The price of an average home is now £184,111, down from £188,704 in April, according to Halifax, the UK's biggest mortgage lender.
In the three months to May, the average house price is 3.8 per cent lower than the same period last year, Halifax said.
Activity in the housing market is being severely squeezed by a lack of funding in the mortgage market. Lenders, finding it difficult to access funding after investors took fright after the US sub-prime crisis, are cherry-picking their customers, charging higher interest rate and demanding heftier deposits.
A first-time buyer who does not have a deposit of at least 5 per cent will now struggle to get a home loan. Last year, they could choose between a number of 100 per cent and even 125-per-cent deals.
This gloomy news for homeowners came as the Bank of England today spurned pleas for a new cut in interest rates to shore up the faltering economy and slumping housing market and held them at 5 per cent.
The harsh noon verdict from the Bank’s rate-setting Monetary Policy Committee (MPC) dealt a fresh blow to hard-pressed households and businesses, fearful of rapidly worsening economic prospects and struggling with mounting financial strains.
Figures from rival lender Nationwide last week showed house prices fell 2.5 per cent in May, the sharpest monthly fall since its survey began in 1991.
The average price of a home is now £184,111, according to Halifax.
Martin Ellis, chief economist at Halifax, said: “The decline in prices is caused by the difficulties created for potential house purchasers by the rapid rise in house prices in the last few years, a squeeze on spending power and the reduction in credit availability. These factors have curbed housing demand.”
However, Halifax stressed that the price falls needed to be seen in the context of the strong house-price gains experienced in recent years, with the cost of a home soaring by 79% during the five years to August 2007 - an average rise of £88,000.
Halifax added that it continued to expect high employment levels, low interest rates and a shortage of new homes being built to support housing valuations.
Howard Archer, chief UK and European economist at Global Insight, said: "The latest data on the housing market are undeniably alarming.
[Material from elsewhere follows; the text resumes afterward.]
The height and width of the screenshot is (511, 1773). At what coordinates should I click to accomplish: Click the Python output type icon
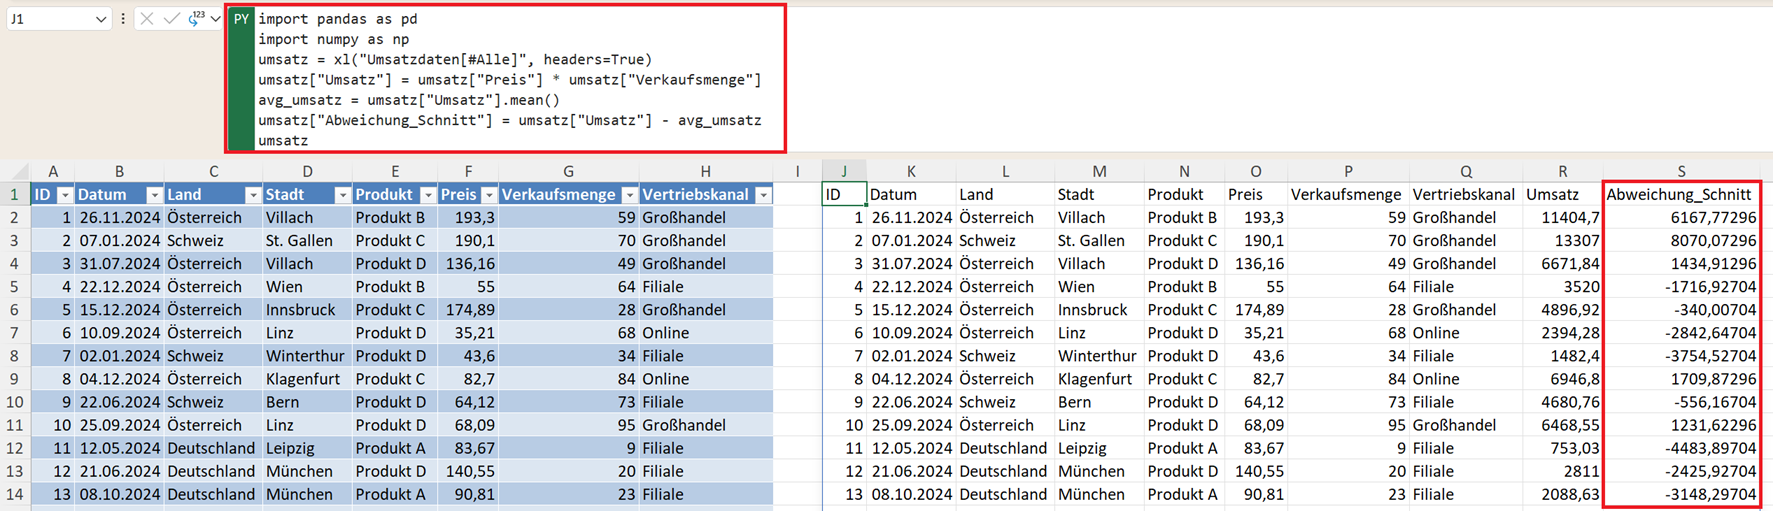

Clearly, the downward pressure on house prices coming from stretched buyer affordability and tight lending conditions is now biting hard."
Global Insight has revised down its forecast for house prices and expects them to fall by 12% in 2008 and 2009.
"The marked deterioration in sentiment over the housing market also heightens the risk that house prices will fall sharply over the next couple of years. On top of this, unemployment is now starting to rise, which along with many homeowners having to re-mortgage at higher rates, is increasing the likelihood that a significant people will have to sell their house for 'distressed' reasons," Mr Archer said.
People who took out 100 per cent or even 100 per cent-plus mortgages within the last two years are particularly vulnerable, he added.
Separately, Bellway, the housebuilder, said it would sell fewer homes in 2007 to 2008 than previously forecast, after reservations this spring fell nearly a third as buyers struggled to find mortgages.
“There has been no sign of the normal spring selling surge... the restricted mortgage supply, combined with a sapping of consumer confidence, is leading to further market weakness,” Bellway said.